# Exercise
Every line with "beside" in it must be copied from the data.

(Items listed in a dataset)
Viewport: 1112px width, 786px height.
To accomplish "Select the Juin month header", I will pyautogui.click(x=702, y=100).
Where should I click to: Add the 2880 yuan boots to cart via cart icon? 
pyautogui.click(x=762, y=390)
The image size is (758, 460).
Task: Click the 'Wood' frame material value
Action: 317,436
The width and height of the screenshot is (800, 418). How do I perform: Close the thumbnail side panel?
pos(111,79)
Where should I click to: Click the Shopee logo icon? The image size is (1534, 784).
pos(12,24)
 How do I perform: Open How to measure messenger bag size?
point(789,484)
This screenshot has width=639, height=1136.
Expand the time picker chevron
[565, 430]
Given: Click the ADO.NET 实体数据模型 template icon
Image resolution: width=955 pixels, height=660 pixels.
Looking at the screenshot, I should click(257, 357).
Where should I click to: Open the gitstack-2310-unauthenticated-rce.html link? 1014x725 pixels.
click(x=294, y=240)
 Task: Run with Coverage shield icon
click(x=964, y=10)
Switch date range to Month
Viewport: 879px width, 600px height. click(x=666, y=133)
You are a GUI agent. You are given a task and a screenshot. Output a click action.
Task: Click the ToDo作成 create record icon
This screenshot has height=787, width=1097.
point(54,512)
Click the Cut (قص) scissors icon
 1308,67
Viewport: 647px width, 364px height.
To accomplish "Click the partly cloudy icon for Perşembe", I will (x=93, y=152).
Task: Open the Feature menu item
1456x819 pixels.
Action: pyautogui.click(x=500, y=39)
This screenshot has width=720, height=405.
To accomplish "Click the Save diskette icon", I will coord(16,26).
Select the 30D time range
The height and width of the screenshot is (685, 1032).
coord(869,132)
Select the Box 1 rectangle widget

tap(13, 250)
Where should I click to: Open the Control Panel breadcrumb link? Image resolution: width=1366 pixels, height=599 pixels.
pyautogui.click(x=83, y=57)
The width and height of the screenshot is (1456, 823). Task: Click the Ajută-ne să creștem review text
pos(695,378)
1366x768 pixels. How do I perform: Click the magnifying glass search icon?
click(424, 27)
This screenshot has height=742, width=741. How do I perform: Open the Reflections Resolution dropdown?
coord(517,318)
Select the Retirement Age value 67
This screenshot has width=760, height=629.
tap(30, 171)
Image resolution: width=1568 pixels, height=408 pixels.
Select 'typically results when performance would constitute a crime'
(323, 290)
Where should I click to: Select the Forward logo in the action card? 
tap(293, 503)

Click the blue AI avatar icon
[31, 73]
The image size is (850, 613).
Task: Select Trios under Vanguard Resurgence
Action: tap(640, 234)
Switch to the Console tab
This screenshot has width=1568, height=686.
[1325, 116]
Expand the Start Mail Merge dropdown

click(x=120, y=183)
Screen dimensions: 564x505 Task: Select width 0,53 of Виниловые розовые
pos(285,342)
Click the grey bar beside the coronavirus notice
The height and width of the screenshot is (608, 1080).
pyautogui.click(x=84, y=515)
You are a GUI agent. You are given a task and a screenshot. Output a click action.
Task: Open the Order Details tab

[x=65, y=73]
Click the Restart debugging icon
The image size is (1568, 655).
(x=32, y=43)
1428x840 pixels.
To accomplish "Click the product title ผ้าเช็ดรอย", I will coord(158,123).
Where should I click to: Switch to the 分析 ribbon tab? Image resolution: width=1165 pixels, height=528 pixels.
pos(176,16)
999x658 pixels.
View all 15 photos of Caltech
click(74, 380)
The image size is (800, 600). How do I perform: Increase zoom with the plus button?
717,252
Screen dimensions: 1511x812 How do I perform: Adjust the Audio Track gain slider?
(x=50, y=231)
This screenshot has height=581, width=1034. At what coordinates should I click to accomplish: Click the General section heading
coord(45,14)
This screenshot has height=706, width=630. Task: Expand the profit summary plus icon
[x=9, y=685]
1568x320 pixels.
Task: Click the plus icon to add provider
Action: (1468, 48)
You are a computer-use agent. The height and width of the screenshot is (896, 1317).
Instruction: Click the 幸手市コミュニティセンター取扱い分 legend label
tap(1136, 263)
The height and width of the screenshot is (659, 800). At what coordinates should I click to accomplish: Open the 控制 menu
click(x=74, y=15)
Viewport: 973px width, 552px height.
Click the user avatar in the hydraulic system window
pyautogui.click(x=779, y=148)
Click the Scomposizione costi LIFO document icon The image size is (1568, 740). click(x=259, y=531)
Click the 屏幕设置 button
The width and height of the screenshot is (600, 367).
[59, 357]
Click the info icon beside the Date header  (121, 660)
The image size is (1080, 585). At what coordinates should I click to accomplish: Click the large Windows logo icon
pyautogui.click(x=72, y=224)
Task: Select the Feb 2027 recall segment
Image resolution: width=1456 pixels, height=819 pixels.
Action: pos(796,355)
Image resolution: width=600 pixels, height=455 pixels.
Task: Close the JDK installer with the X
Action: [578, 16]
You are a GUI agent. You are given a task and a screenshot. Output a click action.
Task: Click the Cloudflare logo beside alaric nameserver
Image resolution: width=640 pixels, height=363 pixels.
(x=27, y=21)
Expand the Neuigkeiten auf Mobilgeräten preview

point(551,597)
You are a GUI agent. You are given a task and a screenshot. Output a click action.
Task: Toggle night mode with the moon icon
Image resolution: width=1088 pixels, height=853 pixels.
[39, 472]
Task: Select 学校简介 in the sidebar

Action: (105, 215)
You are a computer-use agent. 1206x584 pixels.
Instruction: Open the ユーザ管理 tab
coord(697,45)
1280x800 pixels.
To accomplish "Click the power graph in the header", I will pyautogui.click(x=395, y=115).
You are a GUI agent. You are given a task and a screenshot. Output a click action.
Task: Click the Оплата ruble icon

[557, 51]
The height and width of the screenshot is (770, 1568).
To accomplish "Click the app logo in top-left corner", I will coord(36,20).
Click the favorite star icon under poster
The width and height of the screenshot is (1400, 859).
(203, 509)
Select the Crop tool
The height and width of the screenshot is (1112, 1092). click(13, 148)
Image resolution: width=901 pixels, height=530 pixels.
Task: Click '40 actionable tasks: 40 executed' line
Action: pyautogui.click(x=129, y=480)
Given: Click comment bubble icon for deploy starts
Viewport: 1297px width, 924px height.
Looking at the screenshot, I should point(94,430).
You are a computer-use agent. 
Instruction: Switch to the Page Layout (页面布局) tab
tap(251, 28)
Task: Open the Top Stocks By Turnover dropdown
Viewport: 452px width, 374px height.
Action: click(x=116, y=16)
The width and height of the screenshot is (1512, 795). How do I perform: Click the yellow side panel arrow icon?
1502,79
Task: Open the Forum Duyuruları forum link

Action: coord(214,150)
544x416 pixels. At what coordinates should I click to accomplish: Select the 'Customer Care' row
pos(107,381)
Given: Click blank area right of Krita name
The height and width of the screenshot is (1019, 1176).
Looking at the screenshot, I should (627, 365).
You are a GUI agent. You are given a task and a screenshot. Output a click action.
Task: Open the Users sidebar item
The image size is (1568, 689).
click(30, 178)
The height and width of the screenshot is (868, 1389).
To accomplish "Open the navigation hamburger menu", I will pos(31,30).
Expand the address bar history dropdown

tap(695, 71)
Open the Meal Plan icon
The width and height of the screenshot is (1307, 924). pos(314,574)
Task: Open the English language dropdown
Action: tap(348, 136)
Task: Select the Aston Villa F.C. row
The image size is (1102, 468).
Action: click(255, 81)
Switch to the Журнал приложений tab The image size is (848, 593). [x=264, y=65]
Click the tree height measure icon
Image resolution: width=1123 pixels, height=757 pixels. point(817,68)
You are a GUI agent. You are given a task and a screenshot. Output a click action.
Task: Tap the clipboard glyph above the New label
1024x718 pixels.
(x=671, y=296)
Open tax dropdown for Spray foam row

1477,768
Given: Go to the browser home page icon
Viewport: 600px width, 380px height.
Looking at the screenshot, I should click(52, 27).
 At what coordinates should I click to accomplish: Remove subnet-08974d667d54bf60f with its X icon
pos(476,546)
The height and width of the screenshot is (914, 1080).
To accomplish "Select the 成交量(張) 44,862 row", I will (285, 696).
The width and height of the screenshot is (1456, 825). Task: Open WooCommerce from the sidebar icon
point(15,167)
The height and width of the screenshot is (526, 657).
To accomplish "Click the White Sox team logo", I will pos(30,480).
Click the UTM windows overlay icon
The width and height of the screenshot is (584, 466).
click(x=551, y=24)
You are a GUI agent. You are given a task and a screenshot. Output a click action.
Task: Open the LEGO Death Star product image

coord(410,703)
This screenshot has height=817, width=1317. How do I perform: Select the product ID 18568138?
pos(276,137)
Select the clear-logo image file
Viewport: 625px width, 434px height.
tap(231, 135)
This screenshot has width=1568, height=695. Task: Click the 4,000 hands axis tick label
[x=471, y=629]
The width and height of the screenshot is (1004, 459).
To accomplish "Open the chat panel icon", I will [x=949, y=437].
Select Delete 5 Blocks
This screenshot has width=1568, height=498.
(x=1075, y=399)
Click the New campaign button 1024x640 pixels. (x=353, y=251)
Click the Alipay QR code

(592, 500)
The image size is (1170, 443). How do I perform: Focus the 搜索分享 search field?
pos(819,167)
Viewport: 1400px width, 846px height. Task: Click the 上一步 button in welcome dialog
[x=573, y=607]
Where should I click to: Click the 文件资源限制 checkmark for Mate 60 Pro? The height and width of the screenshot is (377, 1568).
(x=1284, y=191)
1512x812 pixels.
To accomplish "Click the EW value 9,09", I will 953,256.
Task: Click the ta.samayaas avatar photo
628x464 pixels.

# The answer
Click the grey bar beside the coronavirus notice
Click the info icon beside the Date header  (121, 660)
Task: Click the Cloudflare logo beside alaric nameserver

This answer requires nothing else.